* CONSIGNES:
- 1) Recopiez à l'identique les entrées, depuis la ligne qui contient « is (1456, 813). » jusqu'à la ligne qui contient « Looking at the screenshot, I should (x=557, y=243). » comprise, sans reprendre les images.
- 2) Rédigez la suite du texte sur le déclin de l'influence française en Afrique, à partir de sa dernière phrase.

* TEXTE À LIRE:
______

Le déclin de l’influence économique et politique de la France
Dans un récent tweet, le ministre français de la Défense, Sébastien Lecornu, s’est plaint de la représentation des troupes françaises dans le film à succès Black Panther : Wakanda Forever. Une scène du film montre un groupe de mercenaires, qui semblent être français, s’agenouillant pour avoir conspiré en vue de voler les ressources du mythique Wakanda. L’irritation de Lecornu à propos de ce qu’il estimait être une représentation négative des soldats français résume bien l’état actuel des relations entre l’Afrique et la France.
Depuis des décennies, l’influence de la France dans ses anciennes colonies africaines est mise à rude épreuve. Les protestations contre le franc CFA, surnommé « la dernière monnaie coloniale », se sont intensifiées ces dernières années. Entre autres griefs, cet accord monétaire prive quatorze pays africains de leur souveraineté en matière de politique monétaire et les oblige à déposer la moitié de leurs réserves auprès du Trésor français. Si bien qu’il est devenu désormais assez courant de réclamer la fin du franc CFA. Les commentateurs soulignent souvent avec raison le double problème du manque de souveraineté en matière de politique monétaire et d’un historique d’intrigues politiques — coups d’État, corruption, soutien aux autocrates — pour maintenir la zone monétaire et l’état de dépendance de ses membres.

______

* ENTRÉES À TRAITER:
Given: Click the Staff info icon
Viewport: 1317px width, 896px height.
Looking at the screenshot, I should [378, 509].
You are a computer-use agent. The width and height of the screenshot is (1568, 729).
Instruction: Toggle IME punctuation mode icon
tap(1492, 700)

______

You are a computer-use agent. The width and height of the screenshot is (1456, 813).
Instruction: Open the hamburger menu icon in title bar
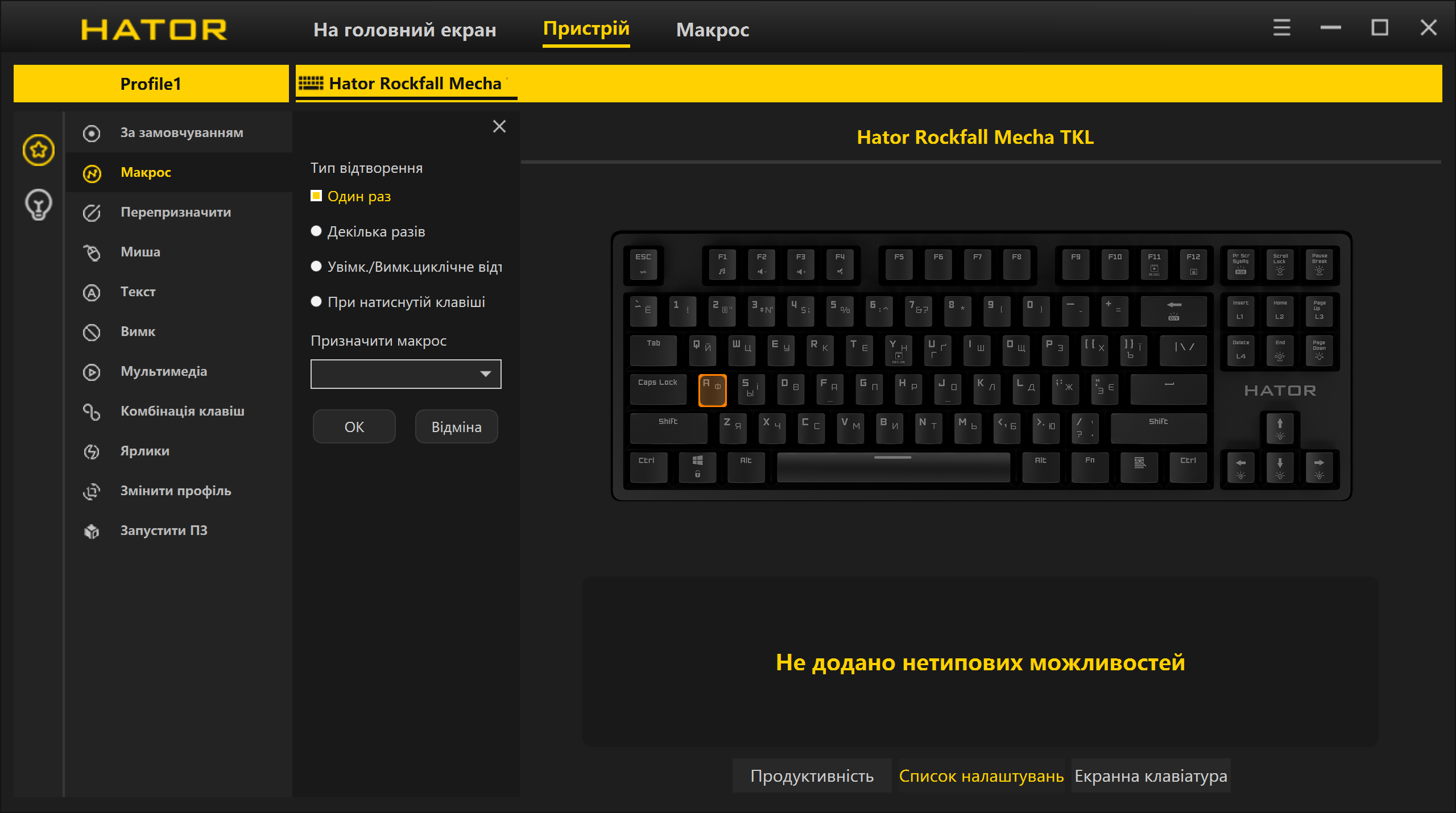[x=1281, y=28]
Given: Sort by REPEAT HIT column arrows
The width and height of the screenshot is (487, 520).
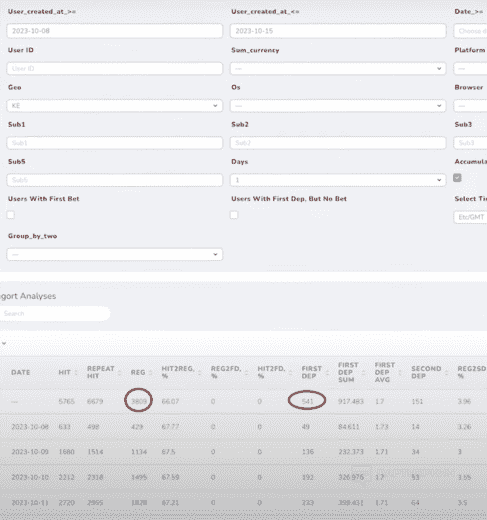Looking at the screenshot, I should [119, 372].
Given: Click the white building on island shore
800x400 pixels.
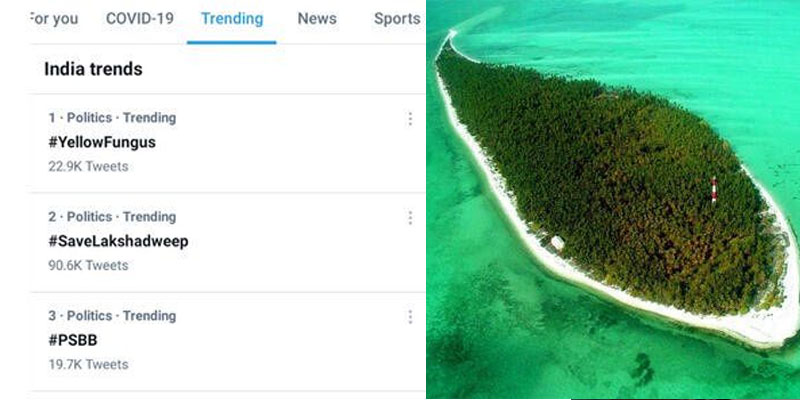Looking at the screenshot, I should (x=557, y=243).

______

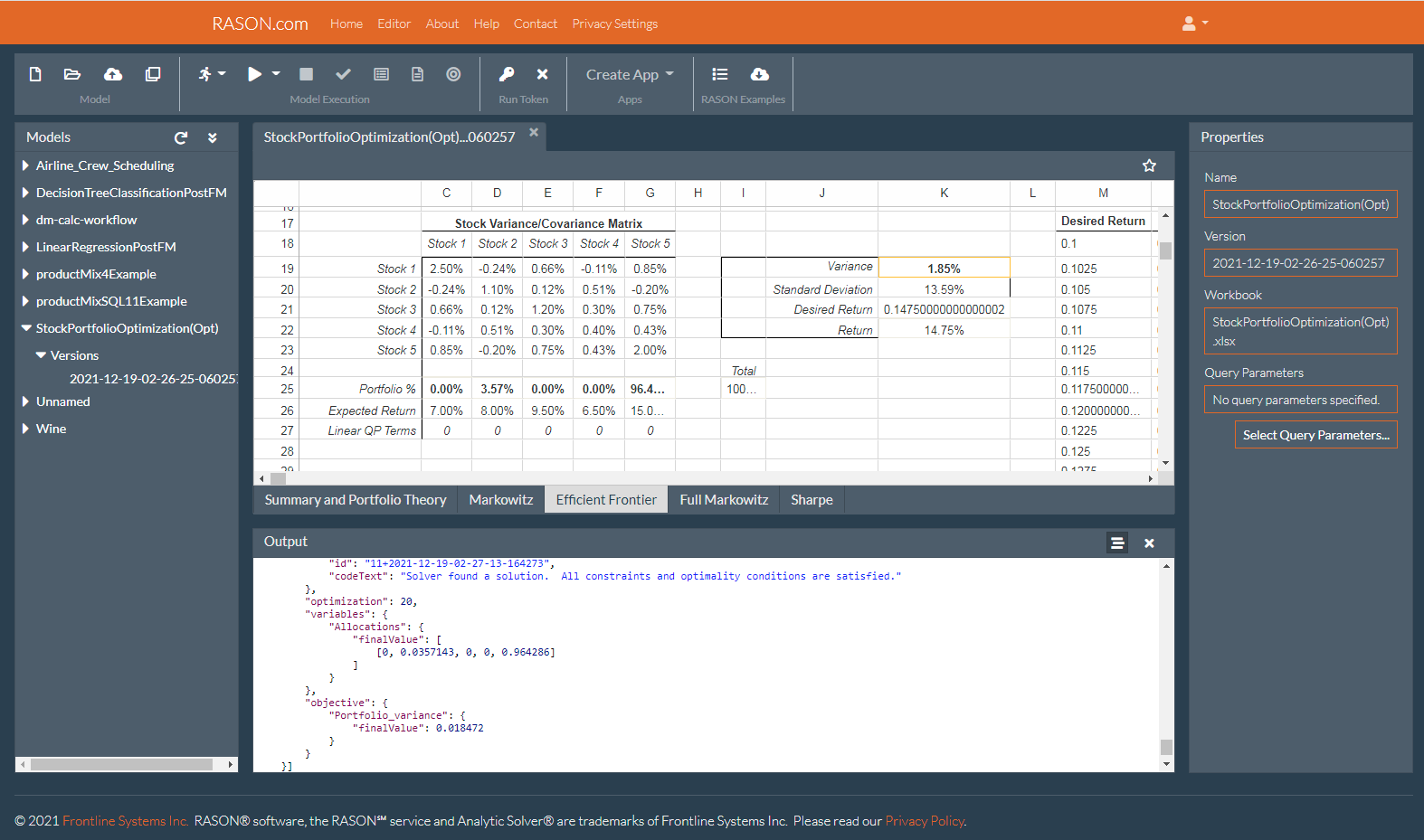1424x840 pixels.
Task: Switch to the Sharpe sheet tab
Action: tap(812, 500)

______

* RÉPONSES ATTENDUES:
- 1)
You are a computer-use agent. The width and height of the screenshot is (1456, 813).
Instruction: Open the hamburger menu icon in title bar
[x=1281, y=28]
Given: Sort by REPEAT HIT column arrows
The width and height of the screenshot is (487, 520).
Looking at the screenshot, I should [119, 372].
Given: Click the white building on island shore
800x400 pixels.
Looking at the screenshot, I should (x=557, y=243).

- 2)
Les rappels réguliers qui sont faits du passif français de pillage colonial dans la région, comme des affaires judiciaires de corruption et de pots-de-vin impliquant des entreprises françaises — affaires qui circulent souvent auprès de la population via des mèmes sur WhatsApp — ont renforcé les perceptions négatives de la France. Les commentaires dégradants de certains dirigeants français sur les Africains n’ont pas aidé. Plus Paris intervient directement dans les affaires économiques, politiques et sécuritaires de ses anciennes colonies, plus les populations de ces pays se souviennent du bilan postcolonial déstabilisant (et pro-autocratique) de la France en Afrique. C’est un fait : Paris n’est plus la grande puissance incontestée dans les relations étrangères des pays africains francophones. Au cours des deux dernières décennies, la Chine a supplanté la France comme premier partenaire commercial de ces pays et Pékin est désormais un partenaire commercial plus important pour les États africains que les États-Unis, le Royaume-Uni et la France réunis. Plus récemment, des pays comme la République centrafricaine (RCA), le Burkina Faso, la Guinée et le Mali ont tissé des liens plus étroits avec la Russie en matière de sécurité. Le commerce régional avec la Russie reste stable sur la même période.
La situation de la France est encore pire si l’on considère sa part du commerce total vers ou depuis ses anciennes colonies africaines. La part française du commerce y a chuté de plus d’un quart au début des années 1990, à un peu plus de 5 %. La domination française sur les économies francophones n’est tout simplement plus ce qu’elle était. Si le franc CFA peut encore exister en tant que mécanisme important de transmission de l’influence de Paris, le mécanisme commercial s’est considérablement affaibli au cours des deux dernières décennies.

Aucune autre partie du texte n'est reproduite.